## PAGE
■ ■ ■ ■ ■ ■ ■

All communications, discussions, content, and information shared within the Flagship Community Center, including content posted by Flagship Media LLC, by other members, or by the Client themselves, shall be treated as confidential, proprietary, and subject to the license restrictions of these Terms. The confidentiality obligations of this section shall survive the termination, cancellation, expiration, or non-renewal of the Client’s subscription and shall remain in full force and effect indefinitely.
The Client further expressly acknowledges and agrees that for a period of twelve (12) months following the termination, cancellation, expiration, non-renewal, or any other cessation of the Client’s subscription or community access, the Client shall not, directly or indirectly, through any medium or platform (including but not limited to email, text messaging, social media, direct messaging, in-person contact, telephone, or any other form of communication): (a) solicit, recruit, contact, or attempt to solicit, recruit, or contact any current or former member of the Flagship Community Center for the purpose of selling, marketing, promoting, or offering any product, service, training, course, software, system, or business opportunity that competes with, replicates, or is similar to any Flagship Media LLC product or service; (b) introduce any current or former member of the Flagship Community Center to any competing product, service, or business opportunity; or (c) use any contact information, name, identity, or other identifier of any current or former member of the Flagship Community Center that the Client learned, obtained, or accessed through participation in the Flagship Community Center for any commercial, promotional, or solicitation purpose. The Client expressly acknowledges that the contact information, identities, business profiles, and presence of members within the Flagship Community Center constitute confidential, proprietary, and competitively sensitive information of Flagship Media LLC, that such information has independent economic value to Flagship Media LLC, and that any post-termination solicitation of community members causes direct and quantifiable harm to Flagship Media LLC.

■ ■ ■ ■ ■ ■ ■

## SUPPLIED INFORMATION

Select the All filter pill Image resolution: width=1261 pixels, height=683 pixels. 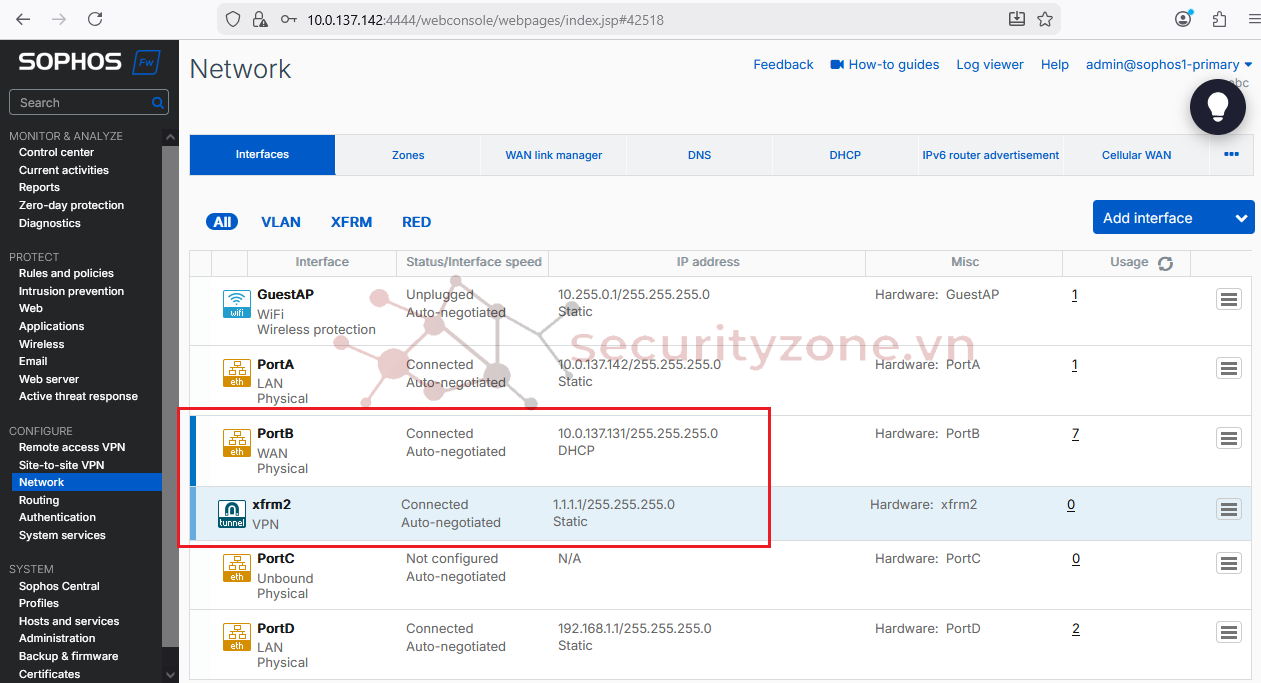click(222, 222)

■ ■ ■ ■ ■ ■ ■

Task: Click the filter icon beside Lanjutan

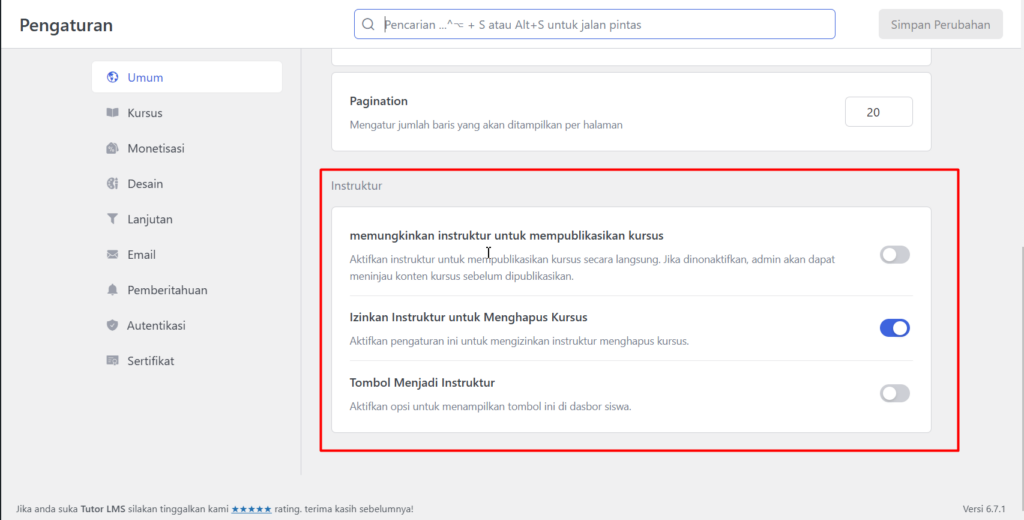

■ ■ ■ ■ ■ ■ ■

## TO-DO LIST
1 - Name each specific form of communication listed in the parentheses of the community terms' non-solicitation clause.
2 - According to the community terms, how long after the Client's subscription or community access ends does the ban on soliciting members last?
3 - Extend the community terms with the next passage, picking up after their final sentence.
The records aren't needed for any of this.

## ANSWER SET
1 - Email, text messaging, social media, direct messaging, in-person contact, and telephone.

2 - Twelve (12) months.

3 -
In the event of breach of the post-termination non-solicitation obligation set forth above, the Client expressly agrees to pay Flagship Media LLC liquidated damages in the amount of two thousand five hundred dollars ($2,500) per solicited member, per instance of solicitation, which the parties acknowledge represents a fair and reasonable estimate of the harm caused by such solicitation, including the difficulty of quantifying actual damages stemming from competitive dilution, member churn, opportunity cost, and reputational harm. This liquidated damages amount is not a penalty and reflects a good-faith pre-estimation of damages that would otherwise be difficult to calculate. Flagship Media LLC is expressly authorized to charge such liquidated damages to any payment method on file pursuant to the recovery provisions of these Terms, and to pursue all other remedies available under these Terms and applicable law, including injunctive relief, in addition to liquidated damages. The Client expressly acknowledges that Flagship Media LLC’s right to seek injunctive relief is independent of and in addition to its right to liquidated damages, and that liquidated damages alone may not adequately compensate Flagship Media LLC for the irreparable harm caused by post-termination solicitation.
Flagship Campaign Infrastructure & Post-Termination Deletion Rights
The Client expressly acknowledges and agrees that any and all advertising campaigns, ad sets, advertisements, audiences, qualification surveys, landing pages, funnels, automations, workflows, pipelines, and related assets that are created, built, configured, deployed, launched, or modified by the Client (or by any person, contractor, or party acting on the Client’s behalf) using the Licensed Materials, the Flagship App, the Flagship training modules, or any other Flagship Media LLC tool, framework, methodology, template, or proprietary infrastructure during the course of any active paid subscription with Flagship Media LLC (collectively, the “Flagship-Derived Infrastructure”) constitute derivative works of Flagship Media LLC’s proprietary intellectual property and trade secrets, and are subject to the license restrictions, deletion rights, and post-termination obligations set forth in these Terms.
The Client expressly acknowledges and agrees that the Client’s right to operate, maintain, or use any Flagship-Derived Infrastructure is conditional upon the Client’s continuing active paid subscription, and that upon any termination, cancellation, non-renewal, lapse of payment, expiration of billing cycle without renewal, or any other cessation of the Client’s active subscription, Flagship Media LLC reserves the right, exercisable at its sole and absolute discretion, to require the Client to delete, deactivate, archive, or otherwise remove all Flagship-Derived Infrastructure from the Client’s advertising accounts, business manager accounts, or other platforms.
Flagship Media LLC’s exercise of its deletion rights under this section is wholly discretionary. Flagship Media LLC may, in its sole discretion, elect to enforce, partially enforce, defer, or decline to enforce its deletion rights with respect to any individual Client. Any such election, deferral, or non-enforcement in any individual case shall not constitute a waiver of Flagship Media LLC’s deletion rights with respect to the same Client at any future time, with respect to any other Client at any time, or generally, and Flagship Media LLC retains the full and continuing right to enforce its deletion rights at any future time, in any future case, at its sole discretion.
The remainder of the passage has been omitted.